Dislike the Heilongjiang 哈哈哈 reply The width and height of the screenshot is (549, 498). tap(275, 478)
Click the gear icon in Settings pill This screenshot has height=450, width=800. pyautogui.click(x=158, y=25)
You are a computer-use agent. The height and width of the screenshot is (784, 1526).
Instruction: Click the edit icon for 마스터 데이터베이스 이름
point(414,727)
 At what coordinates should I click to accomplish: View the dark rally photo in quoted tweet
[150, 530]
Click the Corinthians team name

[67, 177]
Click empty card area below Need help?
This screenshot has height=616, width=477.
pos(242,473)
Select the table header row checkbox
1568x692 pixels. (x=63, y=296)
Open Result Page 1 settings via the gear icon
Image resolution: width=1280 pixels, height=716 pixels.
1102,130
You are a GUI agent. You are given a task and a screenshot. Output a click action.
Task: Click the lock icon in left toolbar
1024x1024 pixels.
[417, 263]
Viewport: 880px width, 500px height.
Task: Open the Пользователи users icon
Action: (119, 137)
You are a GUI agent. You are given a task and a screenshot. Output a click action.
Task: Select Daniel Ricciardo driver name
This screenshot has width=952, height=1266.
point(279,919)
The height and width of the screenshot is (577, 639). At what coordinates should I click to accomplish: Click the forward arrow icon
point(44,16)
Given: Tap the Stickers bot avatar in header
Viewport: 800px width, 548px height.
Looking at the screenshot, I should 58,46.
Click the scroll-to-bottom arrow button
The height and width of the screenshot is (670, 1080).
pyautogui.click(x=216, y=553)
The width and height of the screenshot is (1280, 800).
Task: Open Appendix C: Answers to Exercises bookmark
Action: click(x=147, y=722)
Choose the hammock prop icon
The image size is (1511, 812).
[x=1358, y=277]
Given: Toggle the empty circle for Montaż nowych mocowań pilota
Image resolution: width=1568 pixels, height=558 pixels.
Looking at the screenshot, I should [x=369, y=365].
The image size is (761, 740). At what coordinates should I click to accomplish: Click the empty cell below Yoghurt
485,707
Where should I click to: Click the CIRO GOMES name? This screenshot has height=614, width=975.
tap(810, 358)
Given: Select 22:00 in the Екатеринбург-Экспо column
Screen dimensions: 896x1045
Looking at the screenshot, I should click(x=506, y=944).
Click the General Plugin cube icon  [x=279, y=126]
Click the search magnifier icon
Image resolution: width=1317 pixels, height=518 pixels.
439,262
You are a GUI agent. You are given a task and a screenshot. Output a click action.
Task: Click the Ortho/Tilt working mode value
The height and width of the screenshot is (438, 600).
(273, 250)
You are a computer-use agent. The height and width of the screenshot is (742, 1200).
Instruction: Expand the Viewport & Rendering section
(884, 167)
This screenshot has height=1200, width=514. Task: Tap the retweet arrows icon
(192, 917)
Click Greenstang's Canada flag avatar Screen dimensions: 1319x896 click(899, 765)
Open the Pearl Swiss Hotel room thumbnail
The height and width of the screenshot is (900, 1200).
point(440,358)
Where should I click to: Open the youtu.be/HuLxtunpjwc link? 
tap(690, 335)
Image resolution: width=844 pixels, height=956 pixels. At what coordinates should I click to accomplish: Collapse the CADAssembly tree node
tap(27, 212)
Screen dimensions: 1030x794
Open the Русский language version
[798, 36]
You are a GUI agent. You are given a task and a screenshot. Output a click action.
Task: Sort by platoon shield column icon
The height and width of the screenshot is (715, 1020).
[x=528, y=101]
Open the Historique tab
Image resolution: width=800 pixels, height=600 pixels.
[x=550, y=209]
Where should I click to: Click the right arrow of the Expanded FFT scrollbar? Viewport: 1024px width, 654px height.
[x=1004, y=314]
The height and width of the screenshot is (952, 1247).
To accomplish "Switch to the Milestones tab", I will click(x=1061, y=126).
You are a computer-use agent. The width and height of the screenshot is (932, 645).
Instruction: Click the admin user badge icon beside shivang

-.-.-

## What is expected
All lines from the one holding "Task: Sort by platoon shield column icon" through the final line of the material must be set down exactly, and nothing else may be added.

## Answer to the problem
Task: Sort by platoon shield column icon
The height and width of the screenshot is (715, 1020).
[x=528, y=101]
Open the Historique tab
Image resolution: width=800 pixels, height=600 pixels.
[x=550, y=209]
Where should I click to: Click the right arrow of the Expanded FFT scrollbar? Viewport: 1024px width, 654px height.
[x=1004, y=314]
The height and width of the screenshot is (952, 1247).
To accomplish "Switch to the Milestones tab", I will click(x=1061, y=126).
You are a computer-use agent. The width and height of the screenshot is (932, 645).
Instruction: Click the admin user badge icon beside shivang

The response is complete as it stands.